▶ Task prompt: Present every line of the rows below as a Markdown table with the columns Line No. and Text, numbering the lines in order and leaving out any blank lines.

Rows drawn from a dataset

----------------

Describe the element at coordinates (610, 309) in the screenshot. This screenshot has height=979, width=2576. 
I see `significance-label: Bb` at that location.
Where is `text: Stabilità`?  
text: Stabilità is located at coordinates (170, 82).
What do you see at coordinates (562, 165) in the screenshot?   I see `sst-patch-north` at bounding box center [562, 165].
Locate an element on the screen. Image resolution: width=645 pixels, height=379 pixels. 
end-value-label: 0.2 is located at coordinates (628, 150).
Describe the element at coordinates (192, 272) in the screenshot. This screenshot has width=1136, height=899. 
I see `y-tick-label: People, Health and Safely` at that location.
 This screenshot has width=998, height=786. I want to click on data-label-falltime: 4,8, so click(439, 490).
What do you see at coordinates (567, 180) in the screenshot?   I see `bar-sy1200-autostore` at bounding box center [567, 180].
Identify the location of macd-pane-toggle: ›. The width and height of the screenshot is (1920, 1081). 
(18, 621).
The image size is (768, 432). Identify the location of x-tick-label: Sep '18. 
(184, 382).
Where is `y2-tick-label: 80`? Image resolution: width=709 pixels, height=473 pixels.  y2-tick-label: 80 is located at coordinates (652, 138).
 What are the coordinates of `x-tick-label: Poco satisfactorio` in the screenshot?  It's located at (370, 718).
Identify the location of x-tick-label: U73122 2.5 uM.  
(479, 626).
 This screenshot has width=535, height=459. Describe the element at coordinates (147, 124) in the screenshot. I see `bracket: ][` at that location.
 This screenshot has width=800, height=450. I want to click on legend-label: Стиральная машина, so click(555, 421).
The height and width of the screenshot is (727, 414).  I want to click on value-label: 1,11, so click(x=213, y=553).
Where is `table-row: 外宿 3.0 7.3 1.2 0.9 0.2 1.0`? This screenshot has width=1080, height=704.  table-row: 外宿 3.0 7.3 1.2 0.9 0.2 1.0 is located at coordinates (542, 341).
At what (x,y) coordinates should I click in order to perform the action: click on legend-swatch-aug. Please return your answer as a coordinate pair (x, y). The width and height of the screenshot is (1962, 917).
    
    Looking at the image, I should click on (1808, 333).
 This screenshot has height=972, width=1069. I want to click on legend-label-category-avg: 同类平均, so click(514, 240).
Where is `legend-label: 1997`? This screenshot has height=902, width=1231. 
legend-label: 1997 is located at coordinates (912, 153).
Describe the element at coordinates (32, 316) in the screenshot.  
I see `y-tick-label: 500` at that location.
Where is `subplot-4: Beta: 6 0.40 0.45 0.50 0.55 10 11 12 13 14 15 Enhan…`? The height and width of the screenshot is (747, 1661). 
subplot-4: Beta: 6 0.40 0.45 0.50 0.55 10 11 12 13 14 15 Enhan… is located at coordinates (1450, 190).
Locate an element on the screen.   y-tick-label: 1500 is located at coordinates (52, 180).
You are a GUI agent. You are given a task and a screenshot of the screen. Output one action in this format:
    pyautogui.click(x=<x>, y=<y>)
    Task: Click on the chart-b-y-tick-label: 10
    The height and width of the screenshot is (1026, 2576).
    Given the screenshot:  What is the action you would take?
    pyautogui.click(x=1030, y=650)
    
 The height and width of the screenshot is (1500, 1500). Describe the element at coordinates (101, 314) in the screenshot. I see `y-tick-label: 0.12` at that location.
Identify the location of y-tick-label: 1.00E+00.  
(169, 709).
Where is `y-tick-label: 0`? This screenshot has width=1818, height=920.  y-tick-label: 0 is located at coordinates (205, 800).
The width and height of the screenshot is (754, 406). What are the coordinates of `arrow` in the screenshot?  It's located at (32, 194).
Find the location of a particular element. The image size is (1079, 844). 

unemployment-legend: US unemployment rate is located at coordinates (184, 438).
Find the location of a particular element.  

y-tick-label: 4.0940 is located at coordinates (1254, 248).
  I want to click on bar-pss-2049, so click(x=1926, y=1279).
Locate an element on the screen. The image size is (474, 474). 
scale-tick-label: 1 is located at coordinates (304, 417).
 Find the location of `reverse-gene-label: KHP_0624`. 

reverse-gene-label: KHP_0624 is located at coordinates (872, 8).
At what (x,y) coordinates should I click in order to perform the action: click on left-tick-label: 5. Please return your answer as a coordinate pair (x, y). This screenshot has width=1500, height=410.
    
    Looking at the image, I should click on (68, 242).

----------------

▶ Solution to the exercise:
| Line No. | Text |
|---|---|
| 1 | Describe the element at coordinates (610, 309) in the screenshot. This screenshot has height=979, width=2576.  |
| 2 | I see `significance-label: Bb` at that location. |
| 3 | Where is `text: Stabilità`?   |
| 4 | text: Stabilità is located at coordinates (170, 82). |
| 5 | What do you see at coordinates (562, 165) in the screenshot?   I see `sst-patch-north` at bounding box center [562, 165]. |
| 6 | Locate an element on the screen. Image resolution: width=645 pixels, height=379 pixels.  |
| 7 | end-value-label: 0.2 is located at coordinates (628, 150). |
| 8 | Describe the element at coordinates (192, 272) in the screenshot. This screenshot has width=1136, height=899.  |
| 9 | I see `y-tick-label: People, Health and Safely` at that location. |
| 10 |  This screenshot has width=998, height=786. I want to click on data-label-falltime: 4,8, so click(439, 490). |
| 11 | What do you see at coordinates (567, 180) in the screenshot?   I see `bar-sy1200-autostore` at bounding box center [567, 180]. |
| 12 | Identify the location of macd-pane-toggle: ›. The width and height of the screenshot is (1920, 1081).  |
| 13 | (18, 621). |
| 14 | The image size is (768, 432). Identify the location of x-tick-label: Sep '18.  |
| 15 | (184, 382). |
| 16 | Where is `y2-tick-label: 80`? Image resolution: width=709 pixels, height=473 pixels.  y2-tick-label: 80 is located at coordinates (652, 138). |
| 17 |  What are the coordinates of `x-tick-label: Poco satisfactorio` in the screenshot?  It's located at (370, 718). |
| 18 | Identify the location of x-tick-label: U73122 2.5 uM.   |
| 19 | (479, 626). |
| 20 |  This screenshot has width=535, height=459. Describe the element at coordinates (147, 124) in the screenshot. I see `bracket: ][` at that location. |
| 21 |  This screenshot has width=800, height=450. I want to click on legend-label: Стиральная машина, so click(555, 421). |
| 22 | The height and width of the screenshot is (727, 414).  I want to click on value-label: 1,11, so click(x=213, y=553). |
| 23 | Where is `table-row: 外宿 3.0 7.3 1.2 0.9 0.2 1.0`? This screenshot has width=1080, height=704.  table-row: 外宿 3.0 7.3 1.2 0.9 0.2 1.0 is located at coordinates (542, 341). |
| 24 | At what (x,y) coordinates should I click in order to perform the action: click on legend-swatch-aug. Please return your answer as a coordinate pair (x, y). The width and height of the screenshot is (1962, 917). |
| 25 |     Looking at the image, I should click on (1808, 333). |
| 26 |  This screenshot has height=972, width=1069. I want to click on legend-label-category-avg: 同类平均, so click(514, 240). |
| 27 | Where is `legend-label: 1997`? This screenshot has height=902, width=1231.  |
| 28 | legend-label: 1997 is located at coordinates (912, 153). |
| 29 | Describe the element at coordinates (32, 316) in the screenshot.   |
| 30 | I see `y-tick-label: 500` at that location. |
| 31 | Where is `subplot-4: Beta: 6 0.40 0.45 0.50 0.55 10 11 12 13 14 15 Enhan…`? The height and width of the screenshot is (747, 1661).  |
| 32 | subplot-4: Beta: 6 0.40 0.45 0.50 0.55 10 11 12 13 14 15 Enhan… is located at coordinates (1450, 190). |
| 33 | Locate an element on the screen.   y-tick-label: 1500 is located at coordinates (52, 180). |
| 34 | You are a GUI agent. You are given a task and a screenshot of the screen. Output one action in this format: |
| 35 |     pyautogui.click(x=<x>, y=<y>) |
| 36 |     Task: Click on the chart-b-y-tick-label: 10 |
| 37 |     The height and width of the screenshot is (1026, 2576). |
| 38 |     Given the screenshot:  What is the action you would take? |
| 39 |     pyautogui.click(x=1030, y=650) |
| 40 |  The height and width of the screenshot is (1500, 1500). Describe the element at coordinates (101, 314) in the screenshot. I see `y-tick-label: 0.12` at that location. |
| 41 | Identify the location of y-tick-label: 1.00E+00.   |
| 42 | (169, 709). |
| 43 | Where is `y-tick-label: 0`? This screenshot has width=1818, height=920.  y-tick-label: 0 is located at coordinates (205, 800). |
| 44 | The width and height of the screenshot is (754, 406). What are the coordinates of `arrow` in the screenshot?  It's located at (32, 194). |
| 45 | Find the location of a particular element. The image size is (1079, 844).  |
| 46 | unemployment-legend: US unemployment rate is located at coordinates (184, 438). |
| 47 | Find the location of a particular element.   |
| 48 | y-tick-label: 4.0940 is located at coordinates (1254, 248). |
| 49 |   I want to click on bar-pss-2049, so click(x=1926, y=1279). |
| 50 | Locate an element on the screen. The image size is (474, 474).  |
| 51 | scale-tick-label: 1 is located at coordinates (304, 417). |
| 52 |  Find the location of `reverse-gene-label: KHP_0624`.  |
| 53 | reverse-gene-label: KHP_0624 is located at coordinates (872, 8). |
| 54 | At what (x,y) coordinates should I click in order to perform the action: click on left-tick-label: 5. Please return your answer as a coordinate pair (x, y). This screenshot has width=1500, height=410. |
| 55 |     Looking at the image, I should click on (68, 242). |